All of this brings me to my latest student, Jenii. She arrived in January for a 3 month extended placement. She has completed her 4 years by doing the same tasks as everyone else in her cohort. She has studied alongside her mainstream counterparts but made a definite choice to specialise in SEN. Jenii has had extra training and focus upon SEBD, Autistic Spectrum, Profound and Multiple learning difficulties and much more. Through her own CPD she has studied more in depth behaviour management studies, Makaton and inclusion. In year 2 she completed a case study in a mainstream school based on a sensory room for children with SEN. This formed the basis of her dissertation. As you can see Jenii has studied far more SEN related strands than other students and this is precisely the type of training required for special schools.

So let’s look at her progress. When she arrived she was rated ‘good’. Her area for improvement was assessment. Her knowledge of AfL was a little lacking and she needed to focus on how to give feedback to pupils. Now, not only has she improved in this area she’s well and truly nailed it! I’ve just awarded her ‘outstanding’ for her assessment. She is a true master in this area and is a future assessment leader. In further praise of Jenii she can set learning objectives expertly as though she’s been doing it for years. She looks at prior attainment, works on her lesson content and returns to assessment to set suitable individualised and personalised targets for each child. No easy task when every child in the class has a separate objective. She is also able to take in to account the extent of their difficulties on the day and adjust her targets accordingly. A child on the spectrum having a serious meltdown will not achieve their original objective, Jenii has the skill to adapt it. Also, she is a good team player and works well with all the TAs. Again, this is a special skill. Not everyone can work effectively with 5 experienced TAs watching your every move. Every credit to her. Any more praise for Jenii I will save for her reference.

While Jenii has been with us she has had some extenuating circumstances to deal with and she has proved that she can cope well under pressure. As we all know teaching is a highly pressured job so this is a must. Her Mum had an operation and it was difficult for Jenii being away from home knowing that her Mum needed her. Also she was without a car for a few weeks. This added an hour’s bus journey to both ends of her day which must have been draining for her on top of all her planning and studying. A further occurrence which Jenii experienced was the loss of our much loved pupil. Our whole school was in mourning for him and Jenii held that class in place like a true professional despite her own grief. Again, difficult for any teacher, but for a trainee- well, simply marvellous.

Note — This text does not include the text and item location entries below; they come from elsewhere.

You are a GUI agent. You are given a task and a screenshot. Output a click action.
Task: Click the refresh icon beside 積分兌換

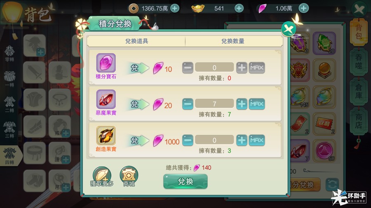tap(332, 185)
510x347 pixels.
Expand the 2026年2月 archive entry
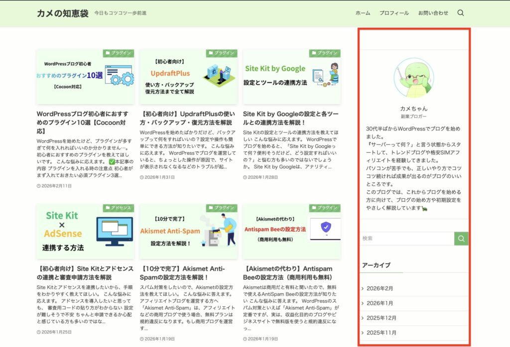(x=380, y=288)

I think I’m getting my point across now. Universities need to be offering placements for teachers with SEN specialisms. My student, part of the first cohort in a long time has proved it can be done. She has moved from a grade 2, rated ‘good’ to a grade 1 ‘outstanding’ with elements of good. I will be so sorry to lose her on Friday, she’s part of my team. I’m incredibly pleased to report that she has an interview for a post in a special school starting in September. That school will be lucky to employ this young lady. She’s a credit to herself and to her university.

Thank you UoC for developing this SEN specialism. Long may it continue!